DAS Palmer: Well, again, ideally, we’d like to see an election that included the opposition as well as the government parties, and we made that point clearly and forcefully to the opposition leaders in advance of the decision to boycott this election. It’s unfortunate, but that doesn’t mean that the election itself should not go forward. After the election, there will be an opportunity to form the Constitutional Court. It’s entirely possible that the court will decide that the elections should be re-run, but that’s for the court to decide and not individual politicians.
VoA: Local elections appear to be just one of the latest symptoms of deeper problems in the country, and what’s going to happen on July 1st? Because we have seen this crisis in Albania appear every so often. How do you foresee what’s going to happen there after July 1st? How can they get out of this mess?
DAS Palmer: Well, I think there’s a couple of things that we would hope to see, come July 1st. One is a dialogue between the government and leaders of the opposition on electoral reform. There’s a blueprint for electoral reforms consistent with the ODIHR recommendations, and we would like to see agreement on a path forward to electoral reforms that allows for future elections to be conducted in a manner that has broad support and in a transparent and accountable fashion. We’d like all of the parties to reaffirm support for justice reform, which is fundamental to Albania’s European aspirations, and we’d like to see the formation of Albanian institutions, including in particular the Constitutional Court that will allow for the smoother functioning of the Albanian democratic process.
VoA: Let me ask a couple of other questions. Since the intercepted phone conversations between Socialist officials and other members of their party show that allegedly they have abused their powers and they might have violated election laws by putting pressure on the voters, do you have any comment on this?
DAS Palmer: Sure. Those are serious allegations, and they deserve to be investigated, and we would support an investigation by Albanian institutions and Albanian authorities, an investigation that is professional, an investigation that is transparent, one that produces a path forward towards resolution, but these are absolutely serious allegations that require a serious investigation.
VoA: And one last question. The Socialist government of Prime Minister Rama has been involved in a few scandals, so the use of the… I don’t want to mention all of them one by one. Does he bear any responsibility for the state that Albania finds itself at today, after all he has been in power for six years?

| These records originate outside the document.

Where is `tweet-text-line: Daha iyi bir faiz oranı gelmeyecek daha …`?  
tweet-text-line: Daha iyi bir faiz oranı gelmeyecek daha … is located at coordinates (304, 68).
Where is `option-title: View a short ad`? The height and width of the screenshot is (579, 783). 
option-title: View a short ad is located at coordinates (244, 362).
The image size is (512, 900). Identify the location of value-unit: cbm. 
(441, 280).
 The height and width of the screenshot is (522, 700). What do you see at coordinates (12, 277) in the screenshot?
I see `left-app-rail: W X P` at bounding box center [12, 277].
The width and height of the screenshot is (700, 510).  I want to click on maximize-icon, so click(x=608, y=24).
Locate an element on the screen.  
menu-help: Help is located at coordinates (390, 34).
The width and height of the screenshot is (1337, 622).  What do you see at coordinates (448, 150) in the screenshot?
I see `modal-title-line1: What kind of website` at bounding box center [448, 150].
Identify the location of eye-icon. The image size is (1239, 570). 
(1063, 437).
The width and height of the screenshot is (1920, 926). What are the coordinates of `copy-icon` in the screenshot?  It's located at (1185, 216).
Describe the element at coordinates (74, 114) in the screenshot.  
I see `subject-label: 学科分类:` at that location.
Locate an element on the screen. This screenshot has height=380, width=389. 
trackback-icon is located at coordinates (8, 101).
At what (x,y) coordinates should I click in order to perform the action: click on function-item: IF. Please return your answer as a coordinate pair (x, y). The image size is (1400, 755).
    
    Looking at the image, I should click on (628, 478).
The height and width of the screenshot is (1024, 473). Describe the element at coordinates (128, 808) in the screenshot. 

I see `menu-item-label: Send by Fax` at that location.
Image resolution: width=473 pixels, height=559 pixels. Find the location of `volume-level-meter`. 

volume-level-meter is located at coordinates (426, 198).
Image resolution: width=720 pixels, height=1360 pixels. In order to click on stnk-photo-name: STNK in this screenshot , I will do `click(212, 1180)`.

DAS Palmer: I think there’s enough responsibility to go around for all of the leaders to accept their fair share. What we’re interested in is a path forward to Albania’s future. The disputes, the political disputes, need to be resolved not by international actors, outside forces coming in to resolve differences or referee disagreements, it should be solved by Albanian institutions. This is a NATO member, it’s an EU aspirant, this is an important partner for the United States, and we would like Albania and Albania’s leaders to take responsibility for managing the political challenges that Albania is faced with.